-- TASK TO CARRY OUT --
Render everything from the start of the data down to the line containing "Looking at the", inclusive, as a numbered list with blank lines dropped. Leave the pictures out of your answer.

-- DATA EXTRACT --
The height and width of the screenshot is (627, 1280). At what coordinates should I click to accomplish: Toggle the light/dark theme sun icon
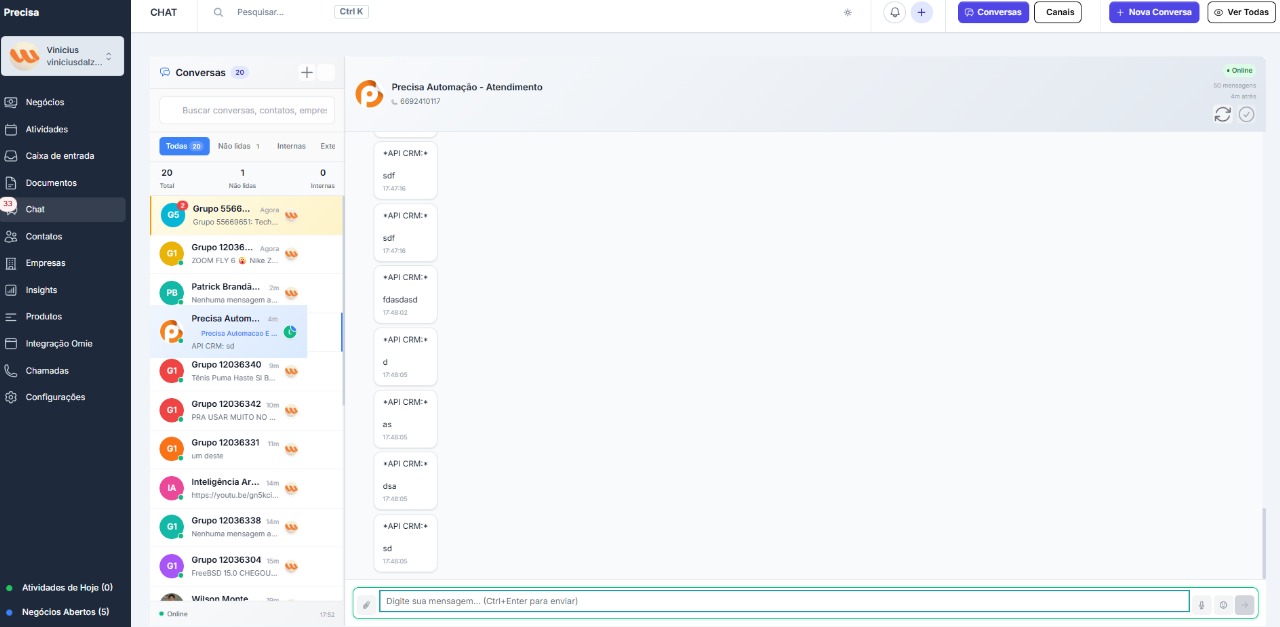pos(848,12)
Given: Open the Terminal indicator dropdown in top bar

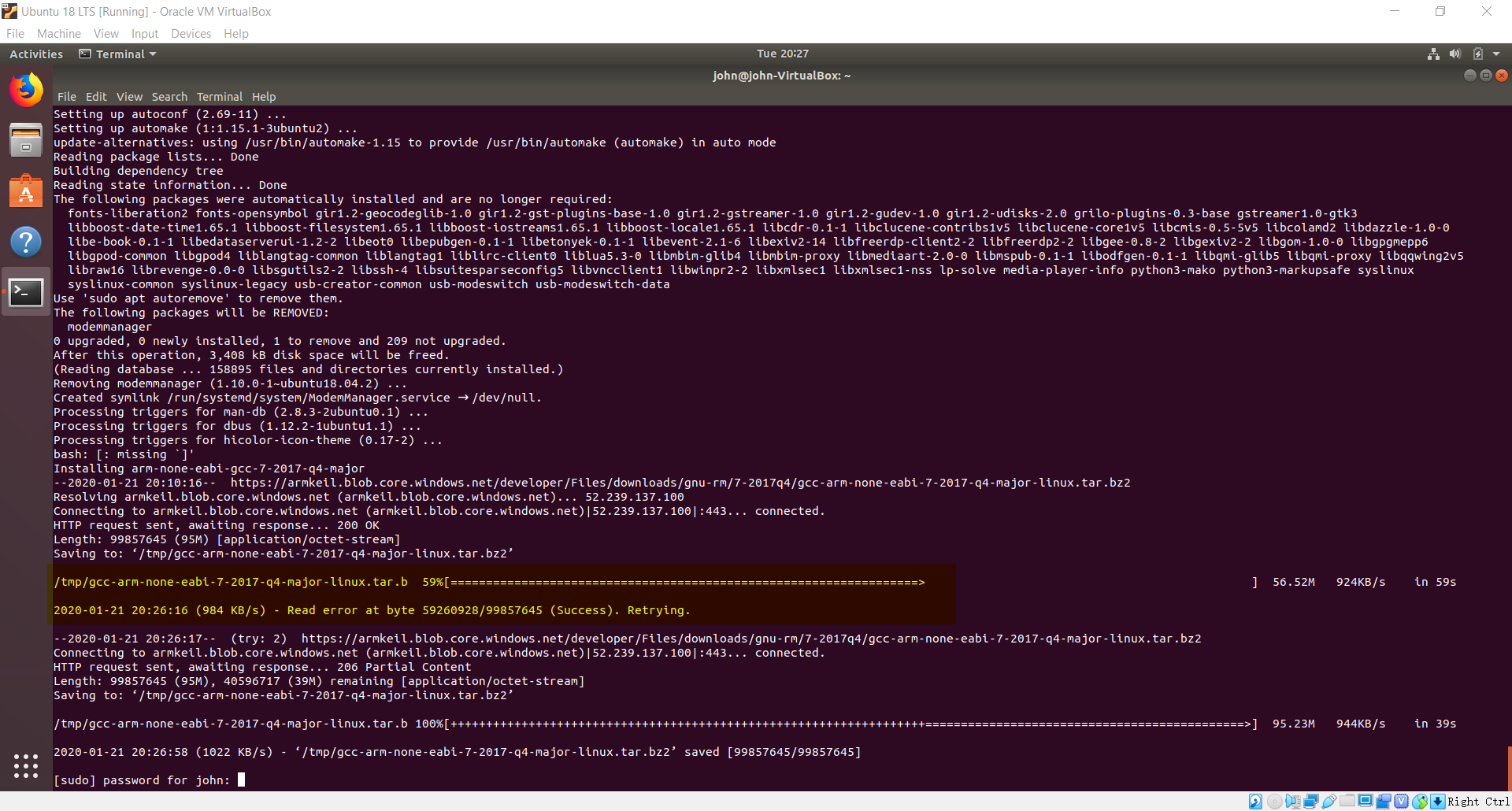Looking at the screenshot, I should (x=117, y=54).

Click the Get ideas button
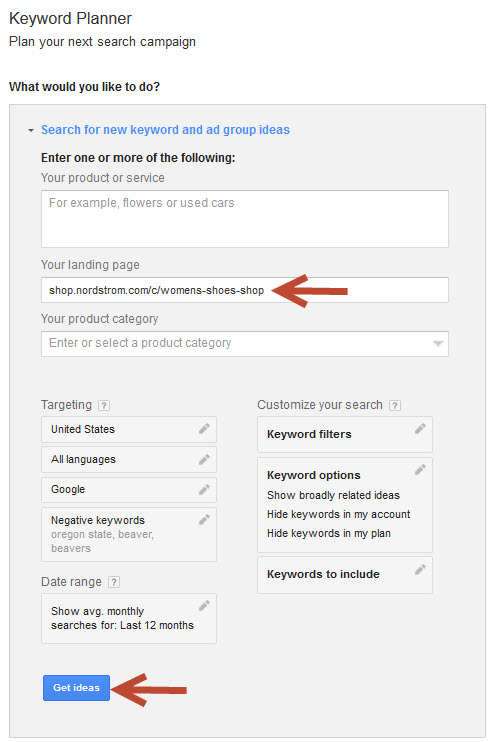(76, 688)
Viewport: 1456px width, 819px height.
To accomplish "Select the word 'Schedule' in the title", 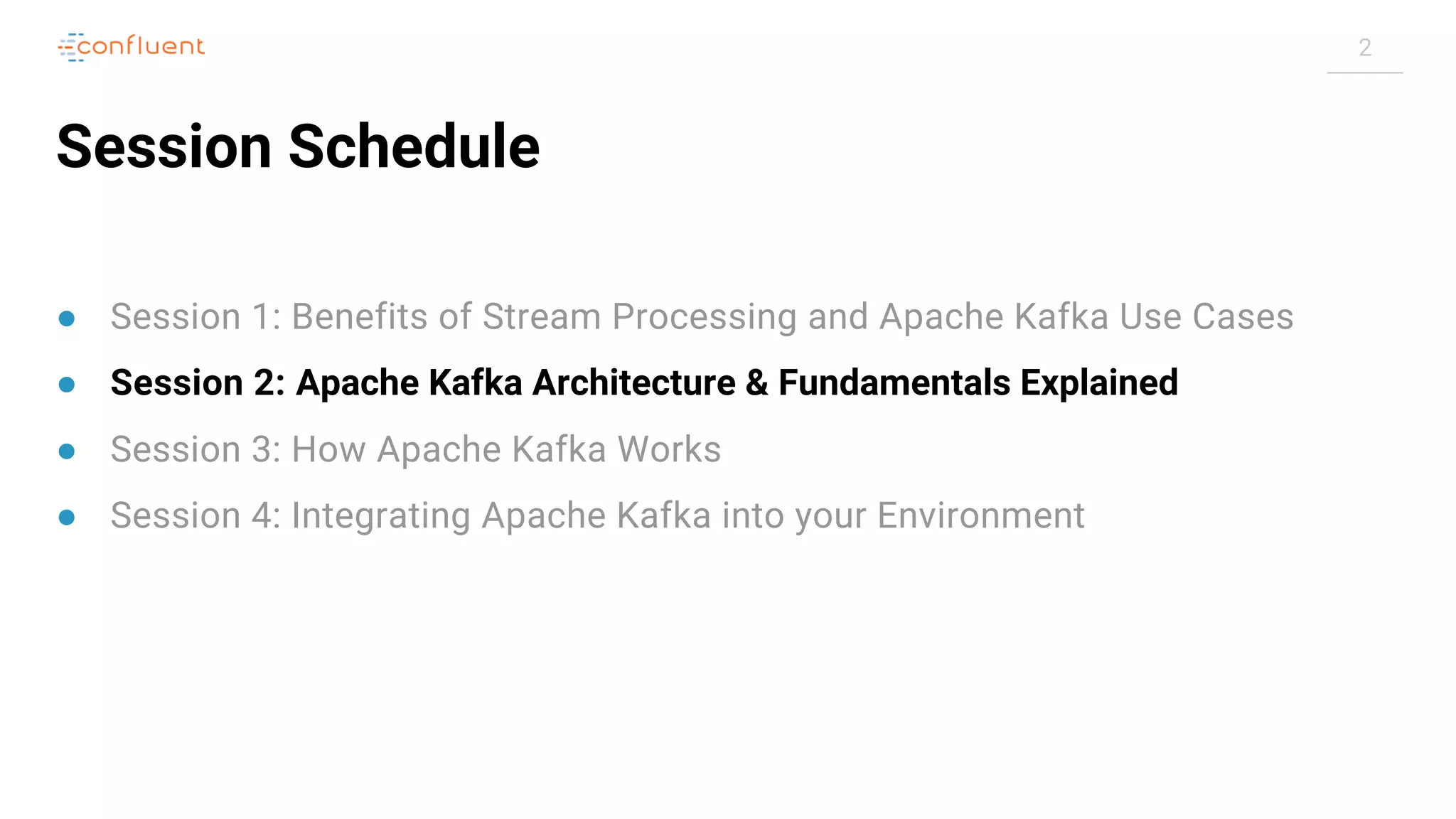I will (x=414, y=146).
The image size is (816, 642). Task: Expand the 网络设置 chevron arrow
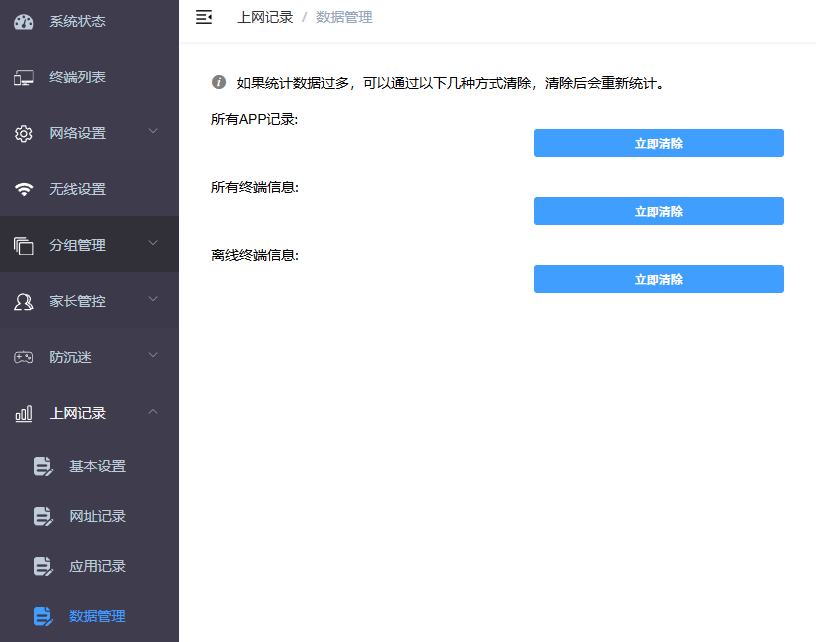153,131

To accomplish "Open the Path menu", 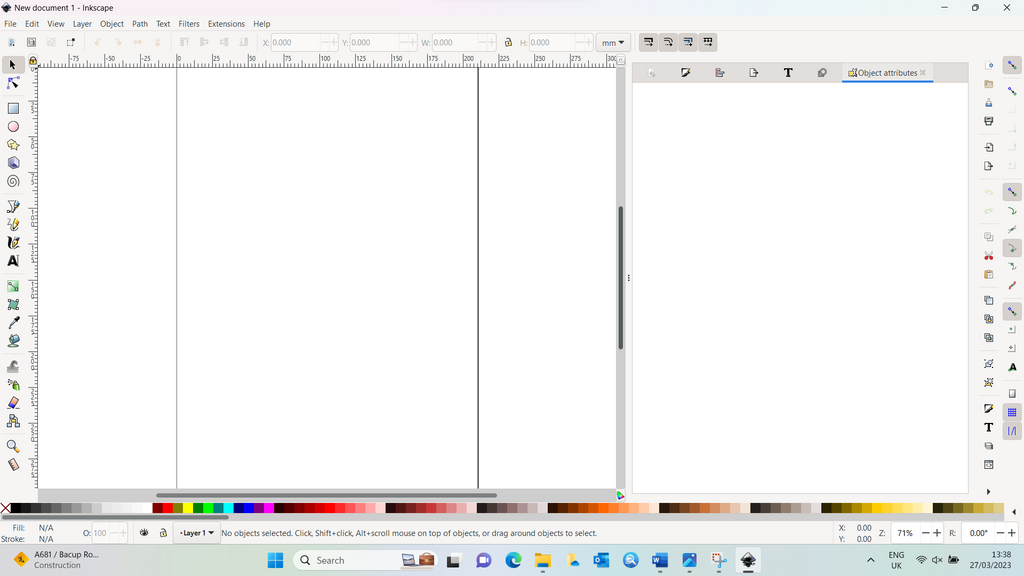I will point(140,24).
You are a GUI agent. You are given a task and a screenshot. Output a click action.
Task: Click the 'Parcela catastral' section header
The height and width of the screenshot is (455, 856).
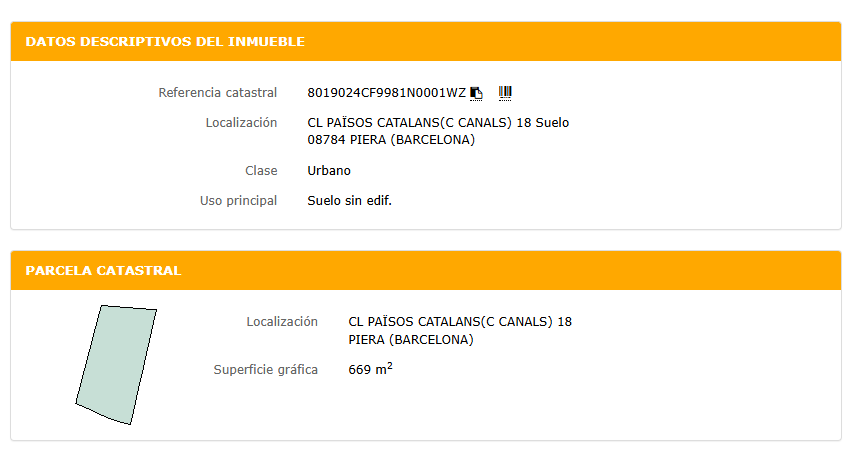(103, 271)
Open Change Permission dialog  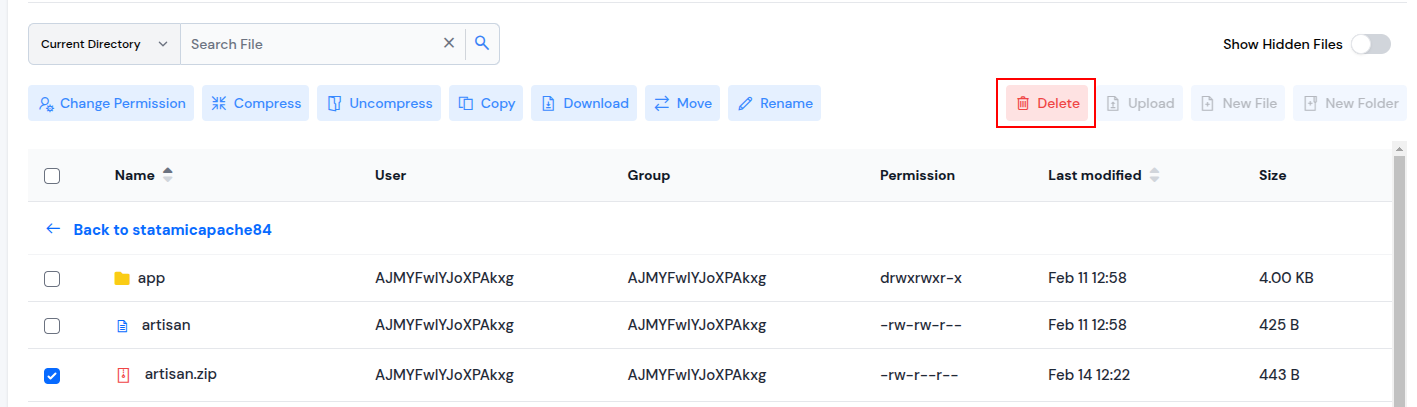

-- SOLUTION --
1. The height and width of the screenshot is (627, 1280). At what coordinates should I click to accomplish: Toggle the light/dark theme sun icon
2. pos(848,12)
3. Given: Open the Terminal indicator dropdown in top bar
4. Looking at the screenshot, I should (x=117, y=54).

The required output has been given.